Selected excerpt
>>>>
No, it is not. It's not even necessarily *about* technology. One may apply SO principles to technology. One may apply SO principles to architecture. One may define an architecture for a technology project. But SOA isn't technology any more than city planning is building.

"...and it is architecture, but it isn?t a style of architecture, like mud huts vs. Victorian mansions; it is a scope of architecture, like Building Design vs. Urban Planning."

An SOA is not inherently a "city plan." Indeed, the SOA term started out life as more of a "building plan" concept. It was initially defined as an approach to application architecture, not enterpise or business architecture.

Architecture has differing scopes. High to low. Abstract to physical. Building architecture. City architecture. Service orientation is not a scope. SO is not confined to any particular level of abstraction. It is a style that guides how an architecture is created, at whatever scope one wants to create--it is equally applicable to application architecture as it is to enterprise architecture.
<<<<
What the exercise asks
Pick up the passage on service orientation and architecture right after its final sentence and keep it going.

Given material
>>>>
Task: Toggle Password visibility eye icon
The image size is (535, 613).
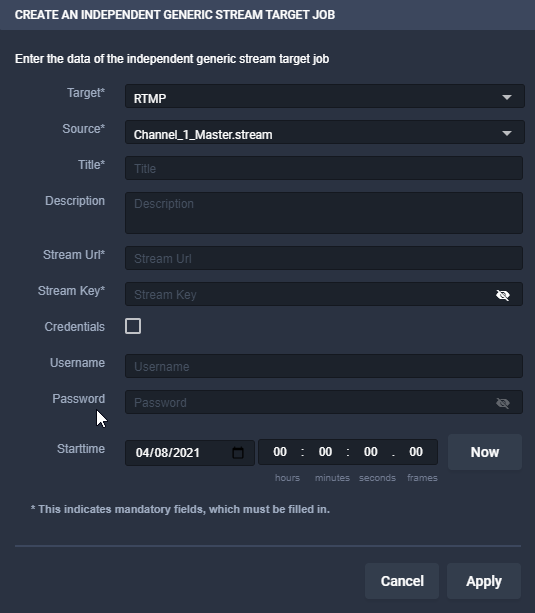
<<<<
Right answer
"SOA is about turning ad hoc communities of software and process into an integrated economy composed of towns that are part of larger counties that are part of larger states, and so on."

That's what "architecture" is. SO guides the segmentation and relationships of the components. SOA simply says one of the major components of the architecture are services (services are not the only components in a meaningful architecture).

"SOA is about the design and execution of the master plan, the infrastructure and government and laws that all of an organizations IT entities must follow to enable peaceful, productive commerce all around.?

This describes a business or enterprise architecture, which may or may not be service oriented. How the designs and the plans are formed is the SO part. SO is a way to approach A. And the A can be at any level of abstraction one wants.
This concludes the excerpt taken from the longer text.